Upgrading an ATM or a fleet of ATMs leaves credit unions facing several issues, especially the burden of cost. But before the costs can be estimated, ATM functionality must be analyzed and decisions must be made on the machines' ability to receive the upgrade. Third generation machines, typically 15 years or older, are not upgradeable by the manufacturer. Therefore, credit unions must decide if their ATMs are going to be upgraded, replaced with newer models or abandoned.

New models include the Triple DES upgrade, but do not come cheaply. The price of a new ATM can weigh heavily on credit unions. An alternative, although not effective, solution is not to replace the old machine. Replacing the older machine with a refurbished machine complete with Triple DES upgrade can be a wiser decision. This can save credit unions $10,000 or more per machine. Refurbished machines from reputable companies are disassembled and rebuilt "like new" with all upgrades necessary, at half the price of a new machine.

Age Really Doesn't Matter

Regardless of an ATM's age or functionality, Triple DES compliance is required by the networks. The cost of upgrades can add up if a credit union has a significant number of machines in its fleet. Currently, manufacturer prices range between $3,000 and $4,000 for the Triple DES upgrade, which includes the software upgrade, required encryption pin pad (EPP) and installation. This price increases if the processor is not at a level high enough to handle the software changes. Although this price might be acceptable for one or two machines, when dealing with more than a handful of ATMs, the numbers climb and budgets thin.

To combat the inevitable costs of upgrades, third party solutions have been developed. These solutions are manufactured to be a hook up to the machine-a quick fix. Although cheaper, it may not be the right option for saving on upgrades. The manufacturers do not recommend these third party solutions, and the solutions may not be certified on the credit union's current network. There is always a question of liability on a product manufactured by one company added to a product manufactured by another. Therefore, the manufacturers will not maintain an ATM running with a substitute solution. Furthermore, with these solutions, on going upkeep of the machine always remains a concern.

Upgrading to Triple DES, whether a credit union uses the manufacturer's upgrade or an alternative third party solution, requires specific process models and the EPP. Without the EPP, it is not a true upgrade; and further, to drive the Triple DES software, an ATM must have a minimum level processor. Both Diebold and NCR require a specific processor to run the new upgraded software. If current machines have a processor other than what is required, this too needs to be replaced, potentially doubling the cost of the manufacturers' upgrades from $3,000-$4,000 to $6,000-$8,000. However, unlike the Triple DES software and EPP, the processor can be bought from a refurbisher company. A refurbished processor can save a credit union up to $1,000 per unit. When multiplied by the number of machines in a large fleet it can mean considerable savings.

→ Data extract:
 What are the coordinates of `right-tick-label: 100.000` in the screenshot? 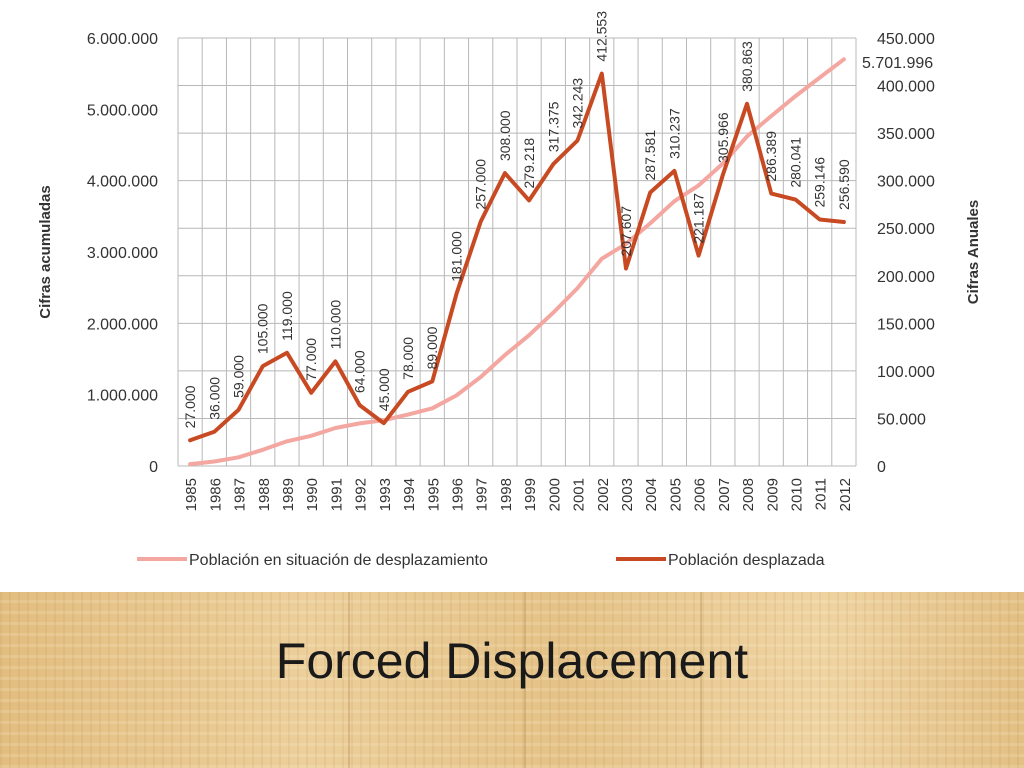 It's located at (906, 372).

→ Problem A: From the ATM upgrade text, return the passage between "New models include" and "a new machine.", inclusive.
→ Problem B:
Decide whether each statement agrees with the ATM upgrade text. Answer yes or no, and quote the words of the text that settle it.
(i) Third generation machines can be upgraded by the manufacturer.
(ii) The manufacturers recommend third party solutions for Triple DES upgrades.
(iii) A refurbished processor can save a credit union up to $1,000 per unit.

→ Exercise solution A:
New models include the Triple DES upgrade, but do not come cheaply. The price of a new ATM can weigh heavily on credit unions. An alternative, although not effective, solution is not to replace the old machine. Replacing the older machine with a refurbished machine complete with Triple DES upgrade can be a wiser decision. This can save credit unions $10,000 or more per machine. Refurbished machines from reputable companies are disassembled and rebuilt "like new" with all upgrades necessary, at half the price of a new machine.

→ Exercise solution B:
(i) No: "Third generation machines, typically 15 years or older, are not upgradeable by the manufacturer."
(ii) No: "The manufacturers do not recommend these third party solutions"
(iii) Yes: "A refurbished processor can save a credit union up to $1,000 per unit."